The Olympics are the 'only silver lining' for Japan's economy right now, analyst says
Japan's economy will take a hit if the Olympic Games are canceled due to the coronavirus outbreak, an analyst said on Friday amid swirling speculation over whether the massive sporting event will take place as scheduled this summer in Tokyo.
The Japanese economy has already been hit by a consumption tax hike that crimped spending and the fallout from the coronavirus pandemic is likely to affect Japanese exporters this year, said Waqas Adenwala, Asia analyst at The Economist Intelligence Unit.
"The Olympics actually is the only silver lining Japan has right now," Adenwala told CNBC.
"The Olympics is the only scenario we can expect some incoming of tourist arrivals, some spending there.
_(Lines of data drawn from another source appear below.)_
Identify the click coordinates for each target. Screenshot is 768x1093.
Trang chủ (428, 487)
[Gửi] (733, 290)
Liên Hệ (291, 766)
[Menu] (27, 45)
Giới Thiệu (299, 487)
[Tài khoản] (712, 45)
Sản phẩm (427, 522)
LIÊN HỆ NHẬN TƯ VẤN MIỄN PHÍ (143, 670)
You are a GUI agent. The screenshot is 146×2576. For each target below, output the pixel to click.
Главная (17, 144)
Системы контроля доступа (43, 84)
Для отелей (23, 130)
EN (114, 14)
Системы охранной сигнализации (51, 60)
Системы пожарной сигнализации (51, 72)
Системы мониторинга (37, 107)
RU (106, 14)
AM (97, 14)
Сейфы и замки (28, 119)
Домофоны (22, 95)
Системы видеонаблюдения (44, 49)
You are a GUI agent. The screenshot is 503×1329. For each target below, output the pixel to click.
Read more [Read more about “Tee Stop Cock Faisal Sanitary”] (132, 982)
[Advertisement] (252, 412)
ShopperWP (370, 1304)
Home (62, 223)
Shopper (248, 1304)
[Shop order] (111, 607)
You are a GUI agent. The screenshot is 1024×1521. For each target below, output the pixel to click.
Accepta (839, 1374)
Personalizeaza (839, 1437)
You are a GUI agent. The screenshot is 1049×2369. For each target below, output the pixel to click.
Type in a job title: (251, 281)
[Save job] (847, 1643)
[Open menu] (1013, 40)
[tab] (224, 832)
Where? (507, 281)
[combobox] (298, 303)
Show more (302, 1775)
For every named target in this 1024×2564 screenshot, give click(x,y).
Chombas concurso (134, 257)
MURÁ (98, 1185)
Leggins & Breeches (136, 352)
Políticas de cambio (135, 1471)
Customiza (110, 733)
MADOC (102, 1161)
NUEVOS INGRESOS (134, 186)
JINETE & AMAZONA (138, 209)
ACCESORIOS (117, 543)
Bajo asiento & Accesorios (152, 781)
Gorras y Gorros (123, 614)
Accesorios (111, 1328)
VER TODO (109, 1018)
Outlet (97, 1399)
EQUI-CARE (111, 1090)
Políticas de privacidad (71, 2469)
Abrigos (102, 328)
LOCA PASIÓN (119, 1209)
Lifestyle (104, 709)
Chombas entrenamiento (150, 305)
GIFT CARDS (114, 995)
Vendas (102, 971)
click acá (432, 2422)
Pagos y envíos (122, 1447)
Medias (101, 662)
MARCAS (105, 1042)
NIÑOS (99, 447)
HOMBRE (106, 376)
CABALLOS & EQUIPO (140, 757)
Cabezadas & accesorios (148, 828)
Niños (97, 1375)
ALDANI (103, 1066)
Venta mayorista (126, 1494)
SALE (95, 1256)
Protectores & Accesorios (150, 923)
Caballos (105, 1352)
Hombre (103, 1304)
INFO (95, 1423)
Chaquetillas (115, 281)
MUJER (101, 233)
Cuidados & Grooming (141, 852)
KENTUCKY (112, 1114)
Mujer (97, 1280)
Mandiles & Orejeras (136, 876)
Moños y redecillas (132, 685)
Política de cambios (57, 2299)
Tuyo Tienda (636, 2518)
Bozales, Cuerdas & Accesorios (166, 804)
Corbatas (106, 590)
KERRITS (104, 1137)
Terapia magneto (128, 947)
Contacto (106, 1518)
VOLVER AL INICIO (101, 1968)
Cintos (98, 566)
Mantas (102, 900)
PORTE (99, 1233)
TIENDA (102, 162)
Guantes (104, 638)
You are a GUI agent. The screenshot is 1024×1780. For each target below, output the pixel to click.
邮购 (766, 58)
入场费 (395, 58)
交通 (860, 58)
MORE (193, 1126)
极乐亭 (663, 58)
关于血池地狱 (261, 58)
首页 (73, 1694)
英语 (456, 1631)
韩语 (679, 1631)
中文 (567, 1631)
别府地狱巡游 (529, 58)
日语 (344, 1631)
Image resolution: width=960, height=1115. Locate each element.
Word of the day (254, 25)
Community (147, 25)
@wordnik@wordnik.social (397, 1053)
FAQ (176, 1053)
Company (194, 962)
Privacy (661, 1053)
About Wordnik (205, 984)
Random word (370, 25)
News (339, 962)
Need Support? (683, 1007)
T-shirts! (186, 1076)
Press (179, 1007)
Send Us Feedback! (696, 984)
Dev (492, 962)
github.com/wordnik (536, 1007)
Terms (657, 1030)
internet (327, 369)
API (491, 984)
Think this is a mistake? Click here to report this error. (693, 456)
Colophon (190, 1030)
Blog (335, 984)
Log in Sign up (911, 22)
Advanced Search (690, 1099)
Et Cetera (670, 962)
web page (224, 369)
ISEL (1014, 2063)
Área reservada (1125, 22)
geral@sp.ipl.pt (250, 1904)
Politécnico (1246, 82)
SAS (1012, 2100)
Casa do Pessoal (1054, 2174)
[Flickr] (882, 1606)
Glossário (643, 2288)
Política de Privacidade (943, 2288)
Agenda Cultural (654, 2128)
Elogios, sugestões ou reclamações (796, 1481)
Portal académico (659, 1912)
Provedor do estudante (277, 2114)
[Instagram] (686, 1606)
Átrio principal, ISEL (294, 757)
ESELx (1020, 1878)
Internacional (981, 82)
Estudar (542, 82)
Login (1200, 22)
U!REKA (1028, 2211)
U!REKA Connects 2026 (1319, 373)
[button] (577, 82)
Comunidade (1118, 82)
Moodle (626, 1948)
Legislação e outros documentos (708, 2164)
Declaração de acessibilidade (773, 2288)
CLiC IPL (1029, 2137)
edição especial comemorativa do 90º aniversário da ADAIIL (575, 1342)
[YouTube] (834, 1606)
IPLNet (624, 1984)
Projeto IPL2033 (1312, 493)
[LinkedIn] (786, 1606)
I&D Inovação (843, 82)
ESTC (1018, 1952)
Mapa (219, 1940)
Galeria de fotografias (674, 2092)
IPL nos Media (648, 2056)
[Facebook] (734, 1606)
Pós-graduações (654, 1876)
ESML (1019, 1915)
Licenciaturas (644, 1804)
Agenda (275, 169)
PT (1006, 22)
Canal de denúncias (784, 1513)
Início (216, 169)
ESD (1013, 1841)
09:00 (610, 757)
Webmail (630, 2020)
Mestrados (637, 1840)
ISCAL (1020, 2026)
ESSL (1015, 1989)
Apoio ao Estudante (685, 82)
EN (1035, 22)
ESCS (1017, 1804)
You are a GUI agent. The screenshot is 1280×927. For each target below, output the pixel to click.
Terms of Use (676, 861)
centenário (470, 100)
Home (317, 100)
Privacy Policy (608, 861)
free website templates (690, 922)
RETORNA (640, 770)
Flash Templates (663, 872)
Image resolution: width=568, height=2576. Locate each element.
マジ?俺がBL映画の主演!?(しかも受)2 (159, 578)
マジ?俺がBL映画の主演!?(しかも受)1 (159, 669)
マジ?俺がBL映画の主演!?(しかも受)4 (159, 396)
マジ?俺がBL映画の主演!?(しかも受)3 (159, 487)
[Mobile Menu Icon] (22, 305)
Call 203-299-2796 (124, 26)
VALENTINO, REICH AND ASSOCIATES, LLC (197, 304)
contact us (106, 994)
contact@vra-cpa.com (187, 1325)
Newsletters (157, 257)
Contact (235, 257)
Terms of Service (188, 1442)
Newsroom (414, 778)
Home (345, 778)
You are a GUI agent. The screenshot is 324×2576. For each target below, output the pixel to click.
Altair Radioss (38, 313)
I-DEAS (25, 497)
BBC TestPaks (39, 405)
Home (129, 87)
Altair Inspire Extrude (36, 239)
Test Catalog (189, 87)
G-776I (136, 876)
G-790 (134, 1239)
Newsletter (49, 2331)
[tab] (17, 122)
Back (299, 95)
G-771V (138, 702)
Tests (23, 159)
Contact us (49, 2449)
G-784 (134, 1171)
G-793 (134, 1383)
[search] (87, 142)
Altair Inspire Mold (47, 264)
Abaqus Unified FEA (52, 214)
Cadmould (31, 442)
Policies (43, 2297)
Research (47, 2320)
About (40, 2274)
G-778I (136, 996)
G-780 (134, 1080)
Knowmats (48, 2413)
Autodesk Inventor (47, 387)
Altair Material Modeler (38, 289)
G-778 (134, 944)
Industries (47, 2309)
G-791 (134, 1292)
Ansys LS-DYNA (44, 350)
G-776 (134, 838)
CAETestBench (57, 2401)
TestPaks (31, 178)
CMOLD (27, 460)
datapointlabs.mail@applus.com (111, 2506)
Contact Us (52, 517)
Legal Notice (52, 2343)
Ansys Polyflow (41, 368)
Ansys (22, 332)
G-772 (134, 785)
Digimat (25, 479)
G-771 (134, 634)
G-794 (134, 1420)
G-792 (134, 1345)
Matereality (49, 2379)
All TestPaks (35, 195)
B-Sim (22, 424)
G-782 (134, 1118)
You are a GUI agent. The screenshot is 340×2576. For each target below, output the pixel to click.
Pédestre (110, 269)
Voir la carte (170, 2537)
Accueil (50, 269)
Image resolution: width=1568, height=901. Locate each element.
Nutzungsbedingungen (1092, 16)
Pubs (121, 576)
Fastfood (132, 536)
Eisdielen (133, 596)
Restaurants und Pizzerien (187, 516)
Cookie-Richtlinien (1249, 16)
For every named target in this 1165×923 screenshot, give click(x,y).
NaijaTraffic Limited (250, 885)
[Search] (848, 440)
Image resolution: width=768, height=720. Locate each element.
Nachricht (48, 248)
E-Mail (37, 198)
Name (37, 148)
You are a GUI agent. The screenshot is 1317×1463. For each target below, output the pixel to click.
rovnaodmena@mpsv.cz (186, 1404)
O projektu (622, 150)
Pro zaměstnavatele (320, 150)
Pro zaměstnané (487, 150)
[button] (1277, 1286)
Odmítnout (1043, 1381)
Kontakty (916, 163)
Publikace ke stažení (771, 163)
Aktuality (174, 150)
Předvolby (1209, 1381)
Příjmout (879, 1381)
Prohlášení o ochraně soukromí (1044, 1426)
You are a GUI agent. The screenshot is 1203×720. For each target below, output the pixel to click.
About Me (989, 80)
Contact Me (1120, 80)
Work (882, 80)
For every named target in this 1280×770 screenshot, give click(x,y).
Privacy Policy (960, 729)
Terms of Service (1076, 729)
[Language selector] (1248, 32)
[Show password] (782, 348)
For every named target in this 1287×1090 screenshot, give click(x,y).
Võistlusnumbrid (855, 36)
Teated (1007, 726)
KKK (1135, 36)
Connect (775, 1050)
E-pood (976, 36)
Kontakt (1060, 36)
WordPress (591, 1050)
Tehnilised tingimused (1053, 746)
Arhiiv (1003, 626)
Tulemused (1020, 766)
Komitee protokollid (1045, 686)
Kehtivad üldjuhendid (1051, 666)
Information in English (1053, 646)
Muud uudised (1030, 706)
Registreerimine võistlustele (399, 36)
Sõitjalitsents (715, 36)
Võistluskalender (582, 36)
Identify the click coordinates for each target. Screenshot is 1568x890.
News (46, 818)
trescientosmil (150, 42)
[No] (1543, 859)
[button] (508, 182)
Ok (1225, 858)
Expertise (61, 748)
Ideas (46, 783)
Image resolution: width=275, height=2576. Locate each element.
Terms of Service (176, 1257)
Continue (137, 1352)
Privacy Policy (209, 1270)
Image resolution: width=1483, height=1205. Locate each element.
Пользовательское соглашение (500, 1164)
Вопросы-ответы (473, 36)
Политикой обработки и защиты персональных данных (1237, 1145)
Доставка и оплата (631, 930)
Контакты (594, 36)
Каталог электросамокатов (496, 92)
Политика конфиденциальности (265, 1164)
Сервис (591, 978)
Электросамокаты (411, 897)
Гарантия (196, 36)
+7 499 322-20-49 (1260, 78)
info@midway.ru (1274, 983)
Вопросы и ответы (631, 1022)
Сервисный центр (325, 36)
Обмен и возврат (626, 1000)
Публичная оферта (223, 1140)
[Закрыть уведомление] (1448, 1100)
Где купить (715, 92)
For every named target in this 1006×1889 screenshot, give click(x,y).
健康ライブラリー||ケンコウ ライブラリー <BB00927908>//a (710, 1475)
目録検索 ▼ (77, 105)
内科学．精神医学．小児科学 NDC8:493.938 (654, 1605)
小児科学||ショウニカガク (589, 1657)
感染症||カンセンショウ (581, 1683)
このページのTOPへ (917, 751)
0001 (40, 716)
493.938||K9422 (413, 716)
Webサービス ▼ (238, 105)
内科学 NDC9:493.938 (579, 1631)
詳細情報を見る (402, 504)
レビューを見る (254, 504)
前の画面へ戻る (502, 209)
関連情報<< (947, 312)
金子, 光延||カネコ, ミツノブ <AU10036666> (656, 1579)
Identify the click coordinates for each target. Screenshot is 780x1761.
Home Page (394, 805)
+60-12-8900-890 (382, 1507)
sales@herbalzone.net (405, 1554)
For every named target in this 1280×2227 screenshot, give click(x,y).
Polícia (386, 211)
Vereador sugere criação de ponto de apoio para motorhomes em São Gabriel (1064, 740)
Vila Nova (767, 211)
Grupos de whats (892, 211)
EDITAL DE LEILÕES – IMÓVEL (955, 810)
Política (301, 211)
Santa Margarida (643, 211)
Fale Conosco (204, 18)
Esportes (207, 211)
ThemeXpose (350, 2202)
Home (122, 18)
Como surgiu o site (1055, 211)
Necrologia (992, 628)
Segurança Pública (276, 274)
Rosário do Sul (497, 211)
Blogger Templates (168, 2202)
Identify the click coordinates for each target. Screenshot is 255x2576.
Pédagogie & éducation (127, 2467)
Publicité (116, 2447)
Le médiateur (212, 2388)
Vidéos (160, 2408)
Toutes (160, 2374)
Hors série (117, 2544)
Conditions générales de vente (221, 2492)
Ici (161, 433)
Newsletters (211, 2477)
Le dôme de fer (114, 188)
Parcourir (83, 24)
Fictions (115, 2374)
It wouldn't have been a big lifesaver, but it would've been some sort of support rather than nothing being there," said Adenwala.
Tokyo has repeatedly reaffirmed its commitment to holding the Olympic Games. Japan's top government spokesman Yoshihide Suga emphasized on Friday that the country is on track to hold the Tokyo 2020 Olympics, after U.S. President Donald Trump suggested a possible delay, Reuters reported.
"I am aware of President Trump's comments, but we are working closely with the IOC (International Olympic Committee), the organizing committee, and Tokyo in preparing for the Games as planned," Suga told reporters, according to Reuters.
Suga was referring to Trump's comments on Thursday, when he said officials should consider postponing the Olympics for a year due to the coronavirus outbreak. On Wednesday, the World Health Organization declared the outbreak of the disease, formally known as COVID-19, a global pandemic.
Trump and Japanese Prime Minister Shinzo Abe had a call on Friday but did not discuss delaying the games or holding them with no spectators, Reuters reported citing senior government spokesman Naoki Okada. They also did not talk about travel restrictions between the two countries, he said.
"The prime minister said firmly that he wanted to win the battle with coronavirus and make this summer's Olympics a success," Okada said in a media briefing after the call, Reuters reported. "President Trump said he thought highly of the effort."
Despite the reassurances, the situation is still fluid amid the public health emergency, said Tobias Harris, a Japan analyst at Teneo Intelligence.
"I don't think anyone really can say with any confidence what the situation is going to be," Harris told CNBC.
A postponement would also involve commercial issues like broadcast rights and the what this could mean for a busy U.S. sports calendar.
"Obviously, you don't want Tokyo to lose the the games entirely. They've spent a lot of money ... (but) it's not just Japan's call," said Harris. "It's not going to be an easy decision for the various people involved."Disclosure: CNBC parent NBCUniversal owns NBC Sports and NBC Olympics. NBC Olympics is the U.S. broadcast rights holder to all Summer and Winter Games through the year 2032.